Since EGTRRA, Congress has voted on the issue repeatedly, coming up just short of the 60 votes needed for outright repeal in the Senate. Far more than 60 sitting Senators voted to repeal on multiple occasions - but not at the same time. Senators, including many prominent Democrats, simply flipped back and forth.
Furthermore, when the "Byrd Rule" - which in effect requires a 60-vote Senate majority to permanently repeal a tax - expired in October 2002, Republicans could have killed the estate tax with 50 votes in the Senate. Instead, they quietly renewed the Byrd Rule.
All of this proves what the present state of the tax shows full well - Congress, including Republicans, wants a sick but not yet dead tax: the better to vote on, my dear.

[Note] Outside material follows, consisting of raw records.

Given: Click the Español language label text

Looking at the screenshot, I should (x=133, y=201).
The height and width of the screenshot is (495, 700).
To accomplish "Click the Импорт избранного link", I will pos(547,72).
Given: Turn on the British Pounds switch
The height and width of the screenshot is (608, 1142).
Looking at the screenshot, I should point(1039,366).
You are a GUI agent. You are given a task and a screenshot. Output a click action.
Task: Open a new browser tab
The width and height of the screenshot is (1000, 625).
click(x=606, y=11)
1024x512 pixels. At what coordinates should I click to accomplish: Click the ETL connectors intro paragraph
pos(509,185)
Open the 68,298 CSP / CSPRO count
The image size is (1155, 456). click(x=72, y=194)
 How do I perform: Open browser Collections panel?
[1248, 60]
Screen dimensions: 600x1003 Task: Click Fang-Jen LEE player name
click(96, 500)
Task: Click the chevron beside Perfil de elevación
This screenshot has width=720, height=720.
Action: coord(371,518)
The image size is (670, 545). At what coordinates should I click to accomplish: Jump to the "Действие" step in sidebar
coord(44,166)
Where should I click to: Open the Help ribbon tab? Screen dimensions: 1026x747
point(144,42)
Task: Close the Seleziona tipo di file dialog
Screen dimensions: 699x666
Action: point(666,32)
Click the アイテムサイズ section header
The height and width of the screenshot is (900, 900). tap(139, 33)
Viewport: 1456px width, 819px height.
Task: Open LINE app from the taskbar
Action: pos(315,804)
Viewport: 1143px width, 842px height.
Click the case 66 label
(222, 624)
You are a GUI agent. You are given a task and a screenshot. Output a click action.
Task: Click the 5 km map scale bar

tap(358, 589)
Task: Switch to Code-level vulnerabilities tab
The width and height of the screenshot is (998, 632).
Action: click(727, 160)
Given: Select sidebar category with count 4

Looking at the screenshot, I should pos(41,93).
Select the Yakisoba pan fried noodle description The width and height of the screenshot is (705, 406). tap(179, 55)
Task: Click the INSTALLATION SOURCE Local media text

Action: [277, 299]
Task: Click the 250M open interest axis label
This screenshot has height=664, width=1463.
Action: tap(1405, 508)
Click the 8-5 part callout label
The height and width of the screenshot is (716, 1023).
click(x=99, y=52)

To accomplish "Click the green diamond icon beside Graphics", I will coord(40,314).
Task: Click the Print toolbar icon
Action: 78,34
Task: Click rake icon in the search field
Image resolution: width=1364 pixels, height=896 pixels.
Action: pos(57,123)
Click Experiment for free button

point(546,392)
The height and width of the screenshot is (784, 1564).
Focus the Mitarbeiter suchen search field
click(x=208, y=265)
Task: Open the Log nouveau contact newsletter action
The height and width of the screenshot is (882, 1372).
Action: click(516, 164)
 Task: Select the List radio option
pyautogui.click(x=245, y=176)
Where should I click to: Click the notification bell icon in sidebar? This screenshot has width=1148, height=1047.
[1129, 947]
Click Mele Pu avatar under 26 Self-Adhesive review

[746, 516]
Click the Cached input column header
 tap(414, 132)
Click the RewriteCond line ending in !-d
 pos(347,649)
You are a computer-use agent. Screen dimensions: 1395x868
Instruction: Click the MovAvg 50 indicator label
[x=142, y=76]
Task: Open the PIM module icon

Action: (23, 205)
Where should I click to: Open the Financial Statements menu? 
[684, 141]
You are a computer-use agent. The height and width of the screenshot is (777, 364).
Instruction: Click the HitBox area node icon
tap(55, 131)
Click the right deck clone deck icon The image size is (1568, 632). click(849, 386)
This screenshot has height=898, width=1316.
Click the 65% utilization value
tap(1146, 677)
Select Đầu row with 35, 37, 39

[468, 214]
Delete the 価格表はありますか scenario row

Conclusion. Higher exemption levels and rates preserve the game: they keep the estate tax a matter of high stakes (because of the rates) to small groups (because of the exemption levels). Thus I expect Congress to reinstitute the estate tax at 2009 levels, with a $3.5 million per person exemption and 45 percent rates, retroactive to January 1, 2010. This is after all what President Obama called for, and what a vast majority of Congress and sensible observers would support. Just do not expect it anytime too fast: that would be good lawmaking, not good fundraising. And one more thing: As the country recovers from the current economic troubles and more families exceed those numbers, anticipate another round of votes on estate tax repeal in a few years.
Edward J. McCaffery is a law professor at the University of Southern California, and a senior fellow with the National Center for Policy Analysis.